*Passage for review*
Last year the Guardian reported that AI is 'equal to humans in medical diagnoses' when interpreting images, referring to a study published in Lancet Digital Health. The study revealed that AI 'deep learning' systems were able to detect disease 87% of the time and correctly gave the all-clear in 93% of cases (the equivalent success rate in healthcare professionals is 86% and 93%). This means that AI in healthcare is on track to support medical professionals, leading to faster, cheaper diagnoses and drug development. This will allow healthcare professionals to achieve more with their time and help more people.
AI in healthcare has made great strides in recent years not least because of a boom in funding. As well as a steep rise in private funding since 2013 (see below), AI for healthcare is seeing support from governments. This year the UK government allocated £250 million to AI development "to help solve some of healthcare’s toughest challenges".
But before AI can start using data to solve problems, there is a range of challenges to overcome with the data itself. Deep learning algorithms must be trained to understand images using enormous datasets. For example, an algorithm that is shown thousands (if not tens of thousands) of MRI scans, labelled as 'tumour' and 'not tumour', will learn how to classify new scans with the same labels. It is this - the training stage - where even the highest-funded healthcare startup can run into problems.

*Given material*
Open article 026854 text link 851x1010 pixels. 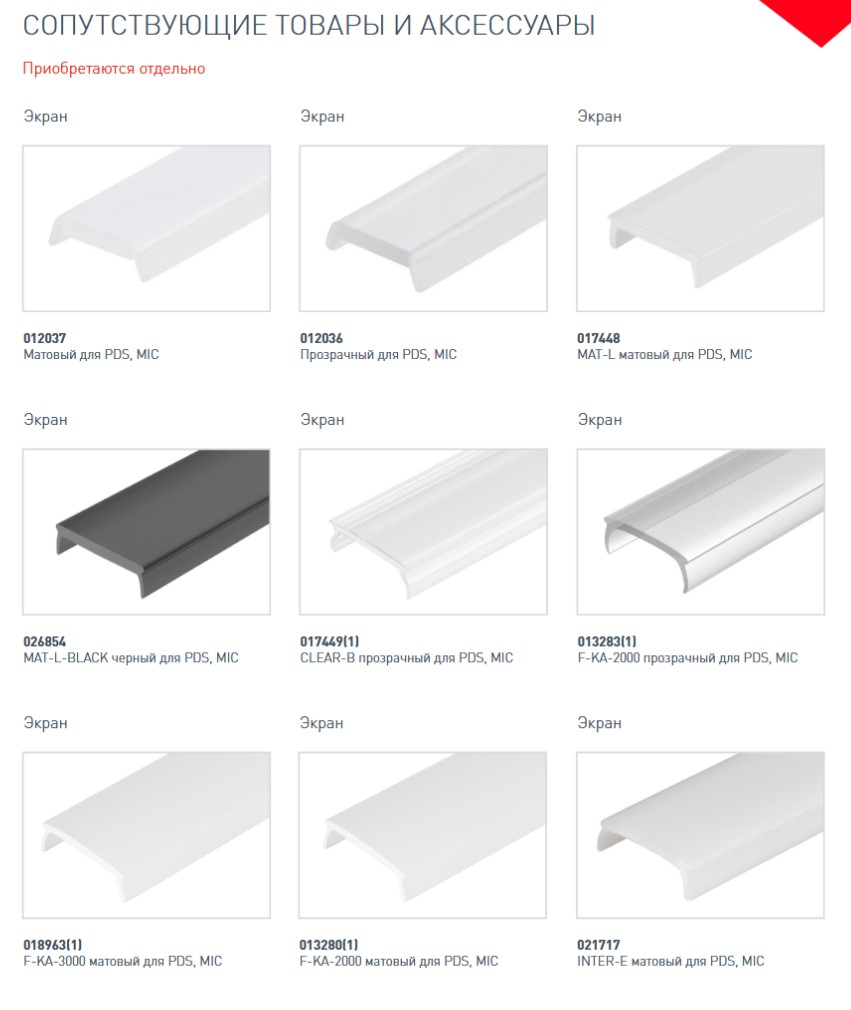coord(44,642)
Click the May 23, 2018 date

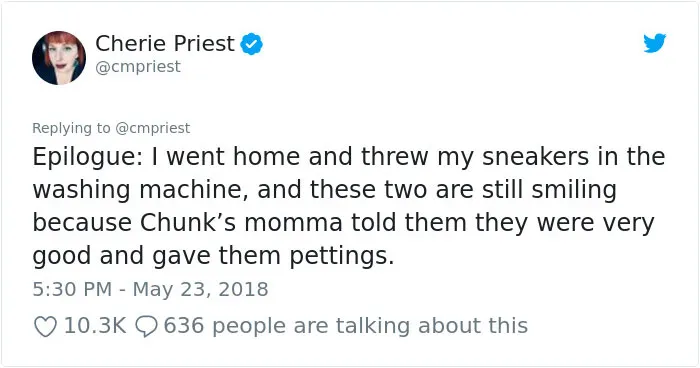[200, 289]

*Problem description*
According to the passage on AI in healthcare, how much did the UK government allocate to AI development this year? Please answer in a few words.

*The answer*
£250 million